======== Provided entries ========

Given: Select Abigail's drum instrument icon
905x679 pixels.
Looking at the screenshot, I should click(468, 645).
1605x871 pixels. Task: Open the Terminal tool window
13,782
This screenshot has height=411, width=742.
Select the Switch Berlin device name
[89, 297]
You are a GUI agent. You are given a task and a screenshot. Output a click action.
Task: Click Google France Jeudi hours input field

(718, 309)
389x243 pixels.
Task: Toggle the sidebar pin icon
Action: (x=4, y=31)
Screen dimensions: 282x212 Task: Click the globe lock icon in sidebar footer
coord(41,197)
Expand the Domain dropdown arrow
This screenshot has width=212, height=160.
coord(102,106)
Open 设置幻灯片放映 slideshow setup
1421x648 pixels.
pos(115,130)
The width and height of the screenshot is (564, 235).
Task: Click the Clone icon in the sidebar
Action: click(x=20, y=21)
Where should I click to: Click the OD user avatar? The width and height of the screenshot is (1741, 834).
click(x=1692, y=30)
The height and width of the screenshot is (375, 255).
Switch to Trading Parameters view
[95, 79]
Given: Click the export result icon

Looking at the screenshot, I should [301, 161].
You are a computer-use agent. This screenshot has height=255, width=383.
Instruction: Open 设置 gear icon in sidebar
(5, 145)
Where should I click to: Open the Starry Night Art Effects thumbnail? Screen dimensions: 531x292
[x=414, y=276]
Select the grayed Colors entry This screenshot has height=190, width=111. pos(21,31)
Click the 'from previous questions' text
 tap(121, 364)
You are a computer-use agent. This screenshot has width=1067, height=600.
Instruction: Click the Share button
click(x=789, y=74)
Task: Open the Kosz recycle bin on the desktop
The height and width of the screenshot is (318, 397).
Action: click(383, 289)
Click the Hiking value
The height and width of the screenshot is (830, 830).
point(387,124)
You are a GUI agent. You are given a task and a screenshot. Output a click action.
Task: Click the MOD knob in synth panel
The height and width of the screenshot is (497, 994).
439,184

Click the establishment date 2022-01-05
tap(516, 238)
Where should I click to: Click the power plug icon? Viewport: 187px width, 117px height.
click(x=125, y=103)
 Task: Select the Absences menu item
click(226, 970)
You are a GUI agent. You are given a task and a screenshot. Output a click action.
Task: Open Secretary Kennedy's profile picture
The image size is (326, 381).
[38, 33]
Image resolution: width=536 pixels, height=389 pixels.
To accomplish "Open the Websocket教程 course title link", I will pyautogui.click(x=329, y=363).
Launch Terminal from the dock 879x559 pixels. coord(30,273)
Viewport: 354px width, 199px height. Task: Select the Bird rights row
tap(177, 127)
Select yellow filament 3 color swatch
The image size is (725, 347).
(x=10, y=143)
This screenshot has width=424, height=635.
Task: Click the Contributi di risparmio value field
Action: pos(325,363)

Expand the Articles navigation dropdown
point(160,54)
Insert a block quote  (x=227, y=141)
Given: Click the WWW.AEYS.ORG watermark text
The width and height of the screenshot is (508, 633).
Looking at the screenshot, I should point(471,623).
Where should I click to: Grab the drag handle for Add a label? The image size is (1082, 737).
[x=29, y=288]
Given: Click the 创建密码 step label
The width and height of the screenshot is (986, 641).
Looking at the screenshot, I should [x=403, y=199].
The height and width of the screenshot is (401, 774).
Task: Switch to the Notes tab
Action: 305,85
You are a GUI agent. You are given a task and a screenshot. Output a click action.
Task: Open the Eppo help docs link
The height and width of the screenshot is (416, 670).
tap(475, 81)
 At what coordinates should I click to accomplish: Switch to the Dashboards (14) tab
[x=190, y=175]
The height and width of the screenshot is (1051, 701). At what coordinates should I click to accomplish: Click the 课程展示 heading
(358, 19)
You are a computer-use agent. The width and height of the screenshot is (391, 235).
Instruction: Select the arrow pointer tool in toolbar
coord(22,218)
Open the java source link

========

Exercise prompt:
Give back each record, exactly as it reads.

Solved exercise:
Given: Select Abigail's drum instrument icon
905x679 pixels.
Looking at the screenshot, I should click(468, 645).
1605x871 pixels. Task: Open the Terminal tool window
13,782
This screenshot has height=411, width=742.
Select the Switch Berlin device name
[89, 297]
You are a GUI agent. You are given a task and a screenshot. Output a click action.
Task: Click Google France Jeudi hours input field

(718, 309)
389x243 pixels.
Task: Toggle the sidebar pin icon
Action: (x=4, y=31)
Screen dimensions: 282x212 Task: Click the globe lock icon in sidebar footer
coord(41,197)
Expand the Domain dropdown arrow
This screenshot has width=212, height=160.
coord(102,106)
Open 设置幻灯片放映 slideshow setup
1421x648 pixels.
pos(115,130)
The width and height of the screenshot is (564, 235).
Task: Click the Clone icon in the sidebar
Action: click(x=20, y=21)
Where should I click to: Click the OD user avatar? The width and height of the screenshot is (1741, 834).
click(x=1692, y=30)
The height and width of the screenshot is (375, 255).
Switch to Trading Parameters view
[95, 79]
Given: Click the export result icon

Looking at the screenshot, I should [301, 161].
You are a computer-use agent. This screenshot has height=255, width=383.
Instruction: Open 设置 gear icon in sidebar
(5, 145)
Where should I click to: Open the Starry Night Art Effects thumbnail? Screen dimensions: 531x292
[x=414, y=276]
Select the grayed Colors entry This screenshot has height=190, width=111. pos(21,31)
Click the 'from previous questions' text
 tap(121, 364)
You are a computer-use agent. This screenshot has width=1067, height=600.
Instruction: Click the Share button
click(x=789, y=74)
Task: Open the Kosz recycle bin on the desktop
The height and width of the screenshot is (318, 397).
Action: click(383, 289)
Click the Hiking value
The height and width of the screenshot is (830, 830).
point(387,124)
You are a GUI agent. You are given a task and a screenshot. Output a click action.
Task: Click the MOD knob in synth panel
The height and width of the screenshot is (497, 994).
439,184

Click the establishment date 2022-01-05
tap(516, 238)
Where should I click to: Click the power plug icon? Viewport: 187px width, 117px height.
click(x=125, y=103)
 Task: Select the Absences menu item
click(226, 970)
You are a GUI agent. You are given a task and a screenshot. Output a click action.
Task: Open Secretary Kennedy's profile picture
The image size is (326, 381).
[38, 33]
Image resolution: width=536 pixels, height=389 pixels.
To accomplish "Open the Websocket教程 course title link", I will pyautogui.click(x=329, y=363).
Launch Terminal from the dock 879x559 pixels. coord(30,273)
Viewport: 354px width, 199px height. Task: Select the Bird rights row
tap(177, 127)
Select yellow filament 3 color swatch
The image size is (725, 347).
(x=10, y=143)
This screenshot has width=424, height=635.
Task: Click the Contributi di risparmio value field
Action: pos(325,363)

Expand the Articles navigation dropdown
point(160,54)
Insert a block quote  (x=227, y=141)
Given: Click the WWW.AEYS.ORG watermark text
The width and height of the screenshot is (508, 633).
Looking at the screenshot, I should point(471,623).
Where should I click to: Grab the drag handle for Add a label? The image size is (1082, 737).
[x=29, y=288]
Given: Click the 创建密码 step label
The width and height of the screenshot is (986, 641).
Looking at the screenshot, I should [x=403, y=199].
The height and width of the screenshot is (401, 774).
Task: Switch to the Notes tab
Action: 305,85
You are a GUI agent. You are given a task and a screenshot. Output a click action.
Task: Open the Eppo help docs link
The height and width of the screenshot is (416, 670).
tap(475, 81)
 At what coordinates should I click to accomplish: Switch to the Dashboards (14) tab
[x=190, y=175]
The height and width of the screenshot is (1051, 701). At what coordinates should I click to accomplish: Click the 课程展示 heading
(358, 19)
You are a computer-use agent. The width and height of the screenshot is (391, 235).
Instruction: Select the arrow pointer tool in toolbar
coord(22,218)
Open the java source link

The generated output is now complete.